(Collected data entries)
*** Begin section ***
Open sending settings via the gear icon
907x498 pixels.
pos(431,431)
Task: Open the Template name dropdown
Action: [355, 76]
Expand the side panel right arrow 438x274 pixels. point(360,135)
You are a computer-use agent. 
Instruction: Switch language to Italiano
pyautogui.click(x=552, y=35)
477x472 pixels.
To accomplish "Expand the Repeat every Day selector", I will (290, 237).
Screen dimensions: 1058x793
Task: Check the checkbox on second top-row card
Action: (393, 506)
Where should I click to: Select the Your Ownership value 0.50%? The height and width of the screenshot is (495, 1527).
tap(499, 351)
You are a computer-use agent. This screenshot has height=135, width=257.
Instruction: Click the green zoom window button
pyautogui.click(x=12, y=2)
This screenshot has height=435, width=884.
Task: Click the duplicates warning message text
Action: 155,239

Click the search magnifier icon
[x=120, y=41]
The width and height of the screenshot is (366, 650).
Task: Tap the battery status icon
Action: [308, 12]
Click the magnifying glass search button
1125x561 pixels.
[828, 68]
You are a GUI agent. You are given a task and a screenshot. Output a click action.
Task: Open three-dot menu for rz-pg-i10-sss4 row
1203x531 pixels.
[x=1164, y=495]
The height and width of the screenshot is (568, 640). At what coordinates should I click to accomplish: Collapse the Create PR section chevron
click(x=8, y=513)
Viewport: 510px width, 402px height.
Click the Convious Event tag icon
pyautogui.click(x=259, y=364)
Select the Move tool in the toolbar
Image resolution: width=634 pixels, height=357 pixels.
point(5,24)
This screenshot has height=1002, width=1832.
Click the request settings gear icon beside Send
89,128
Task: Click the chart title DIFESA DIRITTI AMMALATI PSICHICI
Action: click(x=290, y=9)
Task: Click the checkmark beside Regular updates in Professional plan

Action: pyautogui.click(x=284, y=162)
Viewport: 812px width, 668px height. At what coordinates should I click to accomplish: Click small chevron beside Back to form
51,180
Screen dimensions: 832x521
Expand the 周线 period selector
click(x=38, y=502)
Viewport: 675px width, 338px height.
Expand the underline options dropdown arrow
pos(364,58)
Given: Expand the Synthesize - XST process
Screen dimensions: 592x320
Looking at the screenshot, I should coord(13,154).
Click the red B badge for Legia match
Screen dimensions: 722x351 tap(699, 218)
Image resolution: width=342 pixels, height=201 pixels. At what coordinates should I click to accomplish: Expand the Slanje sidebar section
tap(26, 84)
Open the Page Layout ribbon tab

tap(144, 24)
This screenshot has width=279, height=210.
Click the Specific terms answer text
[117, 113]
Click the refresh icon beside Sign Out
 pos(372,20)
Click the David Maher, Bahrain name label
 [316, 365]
*** End section ***
REQUIRED ACTION: From the records above, print exactly the lines that run from the line with "Given: Expand the Synthesize - XST process" to the line with "This screenshot has width=279, height=210.", inclusive.

EXERCISE OUTPUT:
Given: Expand the Synthesize - XST process
Screen dimensions: 592x320
Looking at the screenshot, I should coord(13,154).
Click the red B badge for Legia match
Screen dimensions: 722x351 tap(699, 218)
Image resolution: width=342 pixels, height=201 pixels. At what coordinates should I click to accomplish: Expand the Slanje sidebar section
tap(26, 84)
Open the Page Layout ribbon tab

tap(144, 24)
This screenshot has width=279, height=210.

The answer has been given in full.